### Exercise brief:
In the listing, determine how many lines contain "Liste". The reply is that number alone.

### Records for this task:

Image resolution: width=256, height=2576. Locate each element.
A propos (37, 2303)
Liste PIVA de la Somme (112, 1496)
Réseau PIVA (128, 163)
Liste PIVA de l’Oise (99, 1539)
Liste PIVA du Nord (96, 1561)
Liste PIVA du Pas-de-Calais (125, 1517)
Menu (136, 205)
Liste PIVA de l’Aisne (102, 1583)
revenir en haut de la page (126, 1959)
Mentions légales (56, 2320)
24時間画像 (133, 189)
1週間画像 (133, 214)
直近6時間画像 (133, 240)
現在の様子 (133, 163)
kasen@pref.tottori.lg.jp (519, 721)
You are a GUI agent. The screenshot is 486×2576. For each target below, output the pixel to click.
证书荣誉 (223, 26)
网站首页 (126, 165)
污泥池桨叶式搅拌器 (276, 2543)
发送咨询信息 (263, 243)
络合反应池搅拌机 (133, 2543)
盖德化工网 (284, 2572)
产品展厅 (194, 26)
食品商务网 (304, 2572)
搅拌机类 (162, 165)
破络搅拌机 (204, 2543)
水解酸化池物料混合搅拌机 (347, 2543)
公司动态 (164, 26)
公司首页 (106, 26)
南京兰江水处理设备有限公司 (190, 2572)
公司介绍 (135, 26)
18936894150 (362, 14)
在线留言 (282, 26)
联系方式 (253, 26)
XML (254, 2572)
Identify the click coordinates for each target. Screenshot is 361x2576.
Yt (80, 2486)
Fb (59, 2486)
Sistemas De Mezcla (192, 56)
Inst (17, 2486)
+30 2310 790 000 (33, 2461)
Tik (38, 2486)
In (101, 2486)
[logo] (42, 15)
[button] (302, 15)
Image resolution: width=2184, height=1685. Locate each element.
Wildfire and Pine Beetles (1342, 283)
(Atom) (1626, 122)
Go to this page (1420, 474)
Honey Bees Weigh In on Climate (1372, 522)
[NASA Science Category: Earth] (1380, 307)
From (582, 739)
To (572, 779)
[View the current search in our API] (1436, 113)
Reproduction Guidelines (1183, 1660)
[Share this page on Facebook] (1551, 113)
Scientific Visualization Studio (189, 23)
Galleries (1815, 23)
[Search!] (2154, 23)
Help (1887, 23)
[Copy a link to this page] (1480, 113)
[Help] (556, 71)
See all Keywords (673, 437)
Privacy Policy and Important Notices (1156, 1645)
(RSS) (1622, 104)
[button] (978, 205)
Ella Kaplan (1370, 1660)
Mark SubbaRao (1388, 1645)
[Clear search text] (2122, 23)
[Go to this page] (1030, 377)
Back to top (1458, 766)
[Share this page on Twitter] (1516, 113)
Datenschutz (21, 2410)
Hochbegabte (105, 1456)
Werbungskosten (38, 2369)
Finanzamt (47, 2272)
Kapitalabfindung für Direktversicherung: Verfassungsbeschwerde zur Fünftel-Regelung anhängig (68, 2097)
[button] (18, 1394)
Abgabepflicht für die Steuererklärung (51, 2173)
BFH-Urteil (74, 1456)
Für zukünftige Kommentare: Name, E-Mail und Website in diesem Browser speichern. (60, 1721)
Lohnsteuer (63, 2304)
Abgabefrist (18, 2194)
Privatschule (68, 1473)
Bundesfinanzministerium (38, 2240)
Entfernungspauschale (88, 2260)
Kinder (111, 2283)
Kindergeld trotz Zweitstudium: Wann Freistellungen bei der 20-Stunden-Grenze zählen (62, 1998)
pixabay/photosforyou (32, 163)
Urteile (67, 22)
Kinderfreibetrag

### Reply to the task:
5